● Exercise description:
Copy the part of the retirement savings text between "If you regularly" and "its earning potential.", inclusive, substituting "thirties" for "twenties".

***** Text provided *****

Seven Ways to Save for Retirement

Do your future self a favor
Personal savings
Retired couple on vacation

It can be hard to imagine growing old—or older than we are right now. But, like your parents and grandparents before you, you will likely retire one day. Even if you love working, you just may want the option to do other things and the means to afford those activities.

The best gift you can give your older future self is to regularly set aside some savings for your later years. Your interests may change over the next few decades. You may trade snowboarding for skiing or the other way around. You might go from bird watching to watching major league sports. Who knows? The point is to have the freedom and the funds to spend your time doing what you love—and not be dependent on your children or the government for your basic needs.

Here are a few tips to start helping out your older self, even if you can’t quite picture yourself at retirement age:

1. Start saving for retirement early.

If you regularly set aside even a small amount in your twenties, compounding interest can help your savings grow over time. Along the way, you’ll gain tax advantages and should benefit from the time value of money--the concept that a dollar invested today will be worth more in the future due to its earning potential. 

2. Use your company’s 401(k) plan to save for retirement.

Try to contribute enough to take full advantage of all available employer matching funds.

3. Roll your 401(k) plan over if you leave your job.

Choose an Individual Retirement Account (IRA) or open a 401(k) plan if it’s available through your new employer. Withdrawing the funds, rather than rolling them over, can result in substantial financial penalties.

4. Set up an Individual Retirement Account (IRA).

If your company doesn’t offer a 401(k) plan, you can easily set up an IRA through your bank. You don’t even need a broker. Don’t worry that you’re not an investment expert.

5. Make regular automated payments to your IRA, if you go that route.

This easy approach frees you from having to remember to pay yourself and ensures your contributions aren’t competing with something more appealing in the short term—like a new surfboard, bike or shoes.

6. Consider opening a Roth Retirement Account.

Look into a Roth IRA or a Roth 401(k), if your employer offers it. To learn how a Roth account can complement a traditional IRA or 401(k), check out our blog on seven things to know about Roth accounts.

7. Pad your retirement with a Health Savings Account (HSA).

If you have a high-deductible health insurance plan, you contribute funds into a health savings account and can use them to pay for qualifying medical expenses. Contributions, earnings and withdrawals from the account are tax-free, and after age 65 you can use any remaining savings for nonmedical expenses without penalty.

***** Provided data *****

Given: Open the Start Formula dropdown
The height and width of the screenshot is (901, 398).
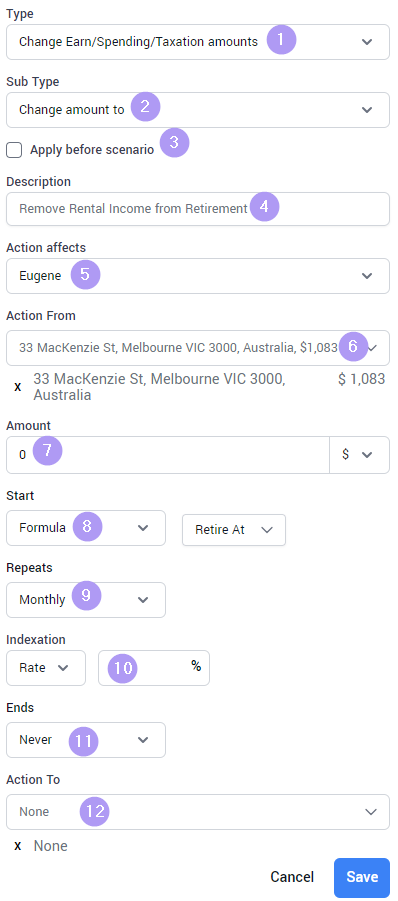Looking at the screenshot, I should pos(86,527).

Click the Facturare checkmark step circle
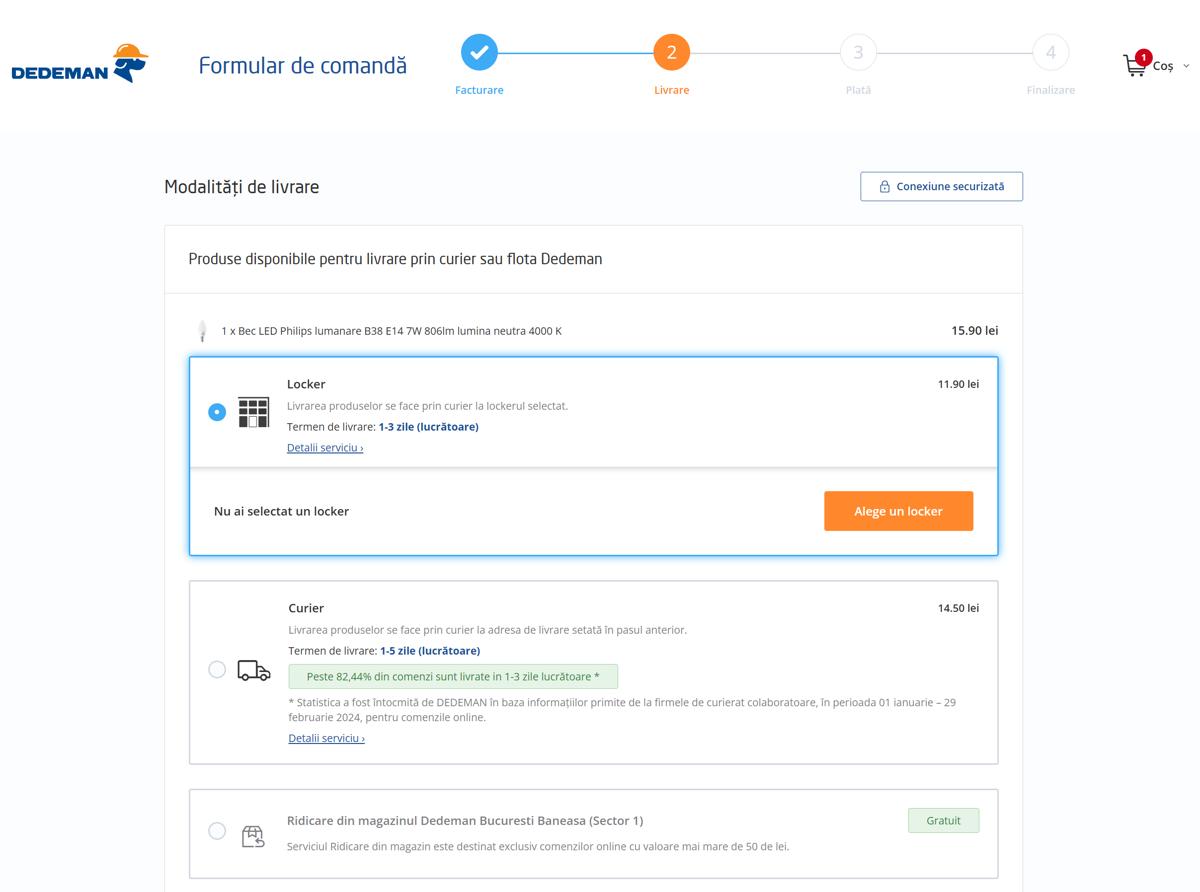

*****

● Task answer:
If you regularly set aside even a small amount in your thirties, compounding interest can help your savings grow over time. Along the way, you’ll gain tax advantages and should benefit from the time value of money--the concept that a dollar invested today will be worth more in the future due to its earning potential.